In this context, women develop two overarching strategies that I label acceptance and resistance. Acceptance involves an element of cautious traditionalism, selective reconstruction of identity, and incremental participation based on balancing a sense of cultural legitimacy versus a more modern experience. Resistance, on the other hand, emphasizes stimulating modernity, a critical reconstruction of gendered distinctions, and more active participation in civic and political life. Enabling factors - family support, cultural discourses regarding women and community participation, institutional policies or environments, and individual self-efficacy - have been contributory in how women may gravitate towards acceptance or resistance. There are drastic outcomes; acceptance maintains a level of social legitimacy, solidarity among participating women, and incremental participation but restricts any broad refunctioning of identity. Resistance prioritizes independence, agency, and visibility but is often at a cost that can be social or emotional.
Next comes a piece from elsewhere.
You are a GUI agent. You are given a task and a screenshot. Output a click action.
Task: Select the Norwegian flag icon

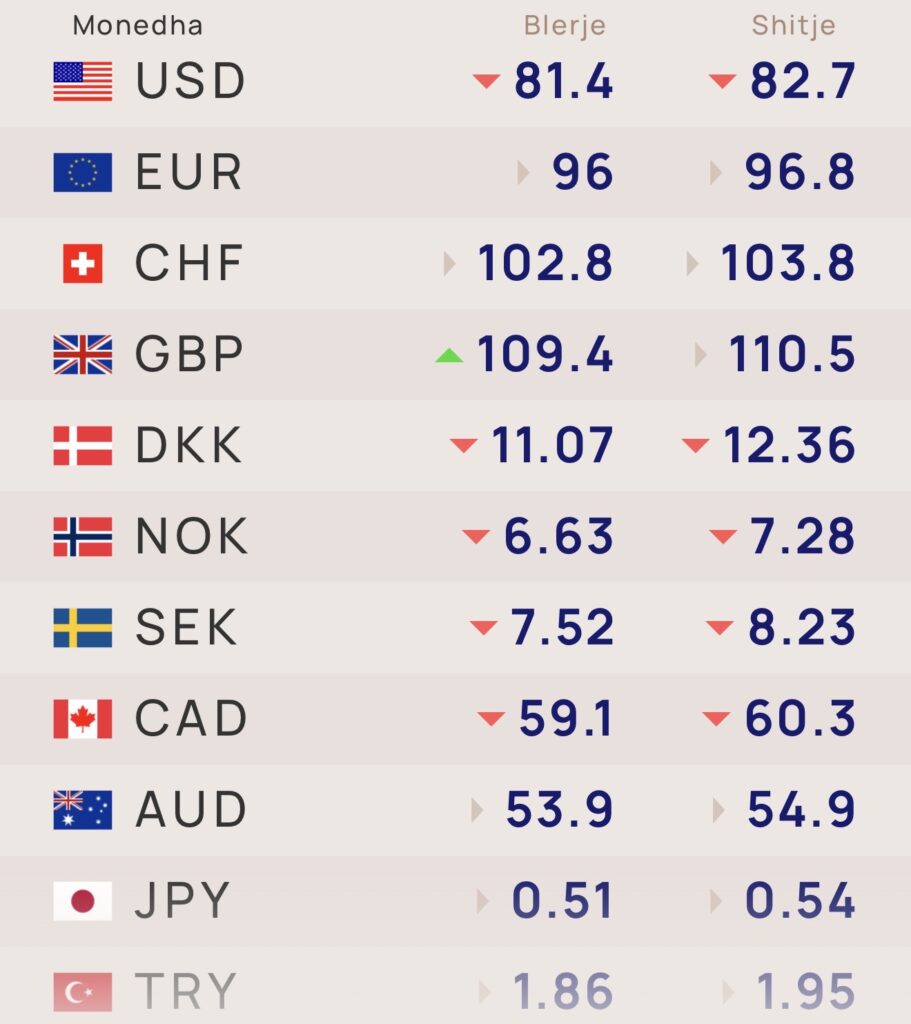[x=83, y=537]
Eventually, the resistance strategies will contribute to gender norms transforming and women's space growing in the public and political sphere. This is to signify women as change agents for their cultural and political identities.
Conclusion
This research examined the tension between tradition and modernity in the lives of women in Tabriz by using a qualitative, constructivist grounded theory methodology. Based on the lived experiences of women, this study explored the ways identity formation is conditioned by structural roots (tradition-historical legacies, contemporary values, personal consciousness), environmental factors (family, institutions, culture, economic systems), and intervening conditions (social, cultural, institutional, individual). It identifies two general approaches: a cautious acceptance that is characterized by a slow tendency to accommodate and access social legitimacy, and resist with a critical intention to achieve autonomy, increase involvement and reimagine gender roles. While acceptance allows for continuity, resistance creates change. The study underlines identity as a flowing reflexive process composed through daily practices, relational power, and group memberships, thereby confirming that women’s negotiation of tradition/modernity is both limiting and transformative.